Records for this task

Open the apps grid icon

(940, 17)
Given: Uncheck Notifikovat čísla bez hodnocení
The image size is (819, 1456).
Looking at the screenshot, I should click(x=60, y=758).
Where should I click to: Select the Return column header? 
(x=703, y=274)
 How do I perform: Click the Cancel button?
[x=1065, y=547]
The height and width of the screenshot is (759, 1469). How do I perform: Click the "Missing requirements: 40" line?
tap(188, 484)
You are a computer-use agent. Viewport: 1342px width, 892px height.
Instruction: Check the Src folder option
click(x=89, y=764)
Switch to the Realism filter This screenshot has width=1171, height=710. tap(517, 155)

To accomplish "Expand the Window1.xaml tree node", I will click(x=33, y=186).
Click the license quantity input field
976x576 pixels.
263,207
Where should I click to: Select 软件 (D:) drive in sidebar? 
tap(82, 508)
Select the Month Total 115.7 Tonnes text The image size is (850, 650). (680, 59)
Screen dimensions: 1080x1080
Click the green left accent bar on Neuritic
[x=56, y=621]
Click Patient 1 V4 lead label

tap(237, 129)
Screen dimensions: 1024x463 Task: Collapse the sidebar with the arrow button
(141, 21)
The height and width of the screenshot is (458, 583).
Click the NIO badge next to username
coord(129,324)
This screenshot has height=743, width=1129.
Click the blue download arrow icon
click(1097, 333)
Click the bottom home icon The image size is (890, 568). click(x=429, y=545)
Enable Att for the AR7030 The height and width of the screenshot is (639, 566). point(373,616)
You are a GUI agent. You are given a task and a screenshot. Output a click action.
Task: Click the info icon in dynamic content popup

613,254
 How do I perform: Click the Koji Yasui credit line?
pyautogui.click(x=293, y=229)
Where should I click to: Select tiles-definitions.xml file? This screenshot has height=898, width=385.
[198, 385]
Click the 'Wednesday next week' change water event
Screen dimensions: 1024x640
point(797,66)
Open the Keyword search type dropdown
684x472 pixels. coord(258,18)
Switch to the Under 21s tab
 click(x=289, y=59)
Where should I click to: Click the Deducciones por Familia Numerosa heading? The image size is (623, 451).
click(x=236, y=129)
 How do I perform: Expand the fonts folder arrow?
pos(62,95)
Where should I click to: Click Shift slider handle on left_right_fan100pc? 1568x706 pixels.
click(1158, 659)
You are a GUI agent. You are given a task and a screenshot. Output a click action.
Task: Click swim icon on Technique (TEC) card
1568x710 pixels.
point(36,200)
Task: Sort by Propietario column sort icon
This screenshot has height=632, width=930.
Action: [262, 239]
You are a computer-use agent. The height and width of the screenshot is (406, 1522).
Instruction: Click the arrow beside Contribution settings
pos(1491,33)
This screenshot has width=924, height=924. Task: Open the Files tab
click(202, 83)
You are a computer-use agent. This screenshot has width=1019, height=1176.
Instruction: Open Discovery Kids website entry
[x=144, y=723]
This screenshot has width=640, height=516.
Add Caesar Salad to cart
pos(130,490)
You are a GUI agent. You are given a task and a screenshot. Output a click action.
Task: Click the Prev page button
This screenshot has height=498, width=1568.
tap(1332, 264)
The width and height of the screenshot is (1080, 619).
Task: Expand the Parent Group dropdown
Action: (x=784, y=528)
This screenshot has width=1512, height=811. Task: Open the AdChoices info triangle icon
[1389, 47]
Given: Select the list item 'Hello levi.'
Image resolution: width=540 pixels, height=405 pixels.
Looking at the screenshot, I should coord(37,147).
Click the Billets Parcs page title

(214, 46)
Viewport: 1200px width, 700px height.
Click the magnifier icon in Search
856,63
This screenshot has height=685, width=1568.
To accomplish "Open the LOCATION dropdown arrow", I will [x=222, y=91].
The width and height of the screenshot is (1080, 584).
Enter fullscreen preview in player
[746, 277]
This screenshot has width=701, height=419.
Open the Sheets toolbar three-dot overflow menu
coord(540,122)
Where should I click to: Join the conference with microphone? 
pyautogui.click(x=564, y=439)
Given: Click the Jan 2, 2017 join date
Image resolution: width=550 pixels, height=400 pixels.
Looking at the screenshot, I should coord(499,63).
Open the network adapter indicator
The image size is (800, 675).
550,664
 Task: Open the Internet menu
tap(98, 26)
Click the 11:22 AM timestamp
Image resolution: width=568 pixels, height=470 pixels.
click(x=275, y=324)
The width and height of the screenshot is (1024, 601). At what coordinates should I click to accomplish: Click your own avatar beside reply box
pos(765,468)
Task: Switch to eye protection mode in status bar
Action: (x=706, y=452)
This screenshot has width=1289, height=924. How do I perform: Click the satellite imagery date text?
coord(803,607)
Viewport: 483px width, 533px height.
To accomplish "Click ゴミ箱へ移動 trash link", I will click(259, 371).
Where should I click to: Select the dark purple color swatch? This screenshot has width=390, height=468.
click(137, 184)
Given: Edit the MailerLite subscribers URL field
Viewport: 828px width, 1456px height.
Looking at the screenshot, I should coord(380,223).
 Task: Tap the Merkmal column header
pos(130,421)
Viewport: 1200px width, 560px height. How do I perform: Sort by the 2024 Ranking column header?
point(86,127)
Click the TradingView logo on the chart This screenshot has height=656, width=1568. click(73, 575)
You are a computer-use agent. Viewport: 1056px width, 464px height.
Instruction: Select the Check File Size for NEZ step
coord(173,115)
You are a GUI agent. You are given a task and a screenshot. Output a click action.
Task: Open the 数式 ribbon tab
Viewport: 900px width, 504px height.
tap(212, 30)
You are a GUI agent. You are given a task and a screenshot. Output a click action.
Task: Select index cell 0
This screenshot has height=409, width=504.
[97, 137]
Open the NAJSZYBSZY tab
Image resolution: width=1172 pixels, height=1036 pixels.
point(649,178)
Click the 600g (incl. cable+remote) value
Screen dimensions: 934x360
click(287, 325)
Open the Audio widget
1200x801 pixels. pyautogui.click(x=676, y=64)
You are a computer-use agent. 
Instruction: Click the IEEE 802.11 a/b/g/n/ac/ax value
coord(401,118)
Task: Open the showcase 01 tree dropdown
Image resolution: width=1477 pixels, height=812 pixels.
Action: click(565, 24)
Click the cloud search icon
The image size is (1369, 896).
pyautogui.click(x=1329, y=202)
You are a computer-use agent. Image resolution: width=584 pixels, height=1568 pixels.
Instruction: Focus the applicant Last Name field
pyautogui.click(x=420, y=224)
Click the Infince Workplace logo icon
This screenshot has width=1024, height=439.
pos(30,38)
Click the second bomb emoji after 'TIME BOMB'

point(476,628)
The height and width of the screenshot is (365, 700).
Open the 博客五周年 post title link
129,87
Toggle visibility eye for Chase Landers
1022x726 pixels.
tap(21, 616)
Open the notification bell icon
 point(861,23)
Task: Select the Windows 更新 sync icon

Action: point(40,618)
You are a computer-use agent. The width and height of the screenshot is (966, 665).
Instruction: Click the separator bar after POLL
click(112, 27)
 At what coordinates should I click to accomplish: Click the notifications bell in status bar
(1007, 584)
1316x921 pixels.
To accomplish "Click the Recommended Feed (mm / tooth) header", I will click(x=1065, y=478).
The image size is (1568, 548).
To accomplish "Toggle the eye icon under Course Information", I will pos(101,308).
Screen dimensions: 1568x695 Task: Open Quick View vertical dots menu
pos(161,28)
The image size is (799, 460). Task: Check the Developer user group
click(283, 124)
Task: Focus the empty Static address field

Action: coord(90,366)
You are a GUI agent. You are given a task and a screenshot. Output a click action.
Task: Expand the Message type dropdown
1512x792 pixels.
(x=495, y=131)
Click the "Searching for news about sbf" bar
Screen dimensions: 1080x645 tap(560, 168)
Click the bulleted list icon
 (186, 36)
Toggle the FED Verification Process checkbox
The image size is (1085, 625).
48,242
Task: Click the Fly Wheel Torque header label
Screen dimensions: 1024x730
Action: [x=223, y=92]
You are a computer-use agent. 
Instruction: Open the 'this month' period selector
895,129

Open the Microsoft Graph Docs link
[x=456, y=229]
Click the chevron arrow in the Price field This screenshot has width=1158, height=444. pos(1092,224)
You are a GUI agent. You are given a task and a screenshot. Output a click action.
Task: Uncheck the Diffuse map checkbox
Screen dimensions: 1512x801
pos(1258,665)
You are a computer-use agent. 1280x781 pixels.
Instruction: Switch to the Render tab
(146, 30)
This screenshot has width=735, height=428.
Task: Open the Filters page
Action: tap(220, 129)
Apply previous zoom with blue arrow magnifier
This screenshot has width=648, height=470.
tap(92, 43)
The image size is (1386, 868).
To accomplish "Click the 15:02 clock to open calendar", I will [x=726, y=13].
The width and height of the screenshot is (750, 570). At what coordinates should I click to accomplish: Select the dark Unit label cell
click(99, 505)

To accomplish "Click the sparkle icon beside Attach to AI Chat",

What to produce
Return, unchanged, the run of lines above that opens with the line containing "This screenshot has width=1024, height=439." and closes with the line containing "You are a computer-use agent. The width". Include both.

Task output
This screenshot has width=1024, height=439.
pos(30,38)
Click the second bomb emoji after 'TIME BOMB'

point(476,628)
The height and width of the screenshot is (365, 700).
Open the 博客五周年 post title link
129,87
Toggle visibility eye for Chase Landers
1022x726 pixels.
tap(21, 616)
Open the notification bell icon
 point(861,23)
Task: Select the Windows 更新 sync icon

Action: point(40,618)
You are a computer-use agent. The width and height of the screenshot is (966, 665).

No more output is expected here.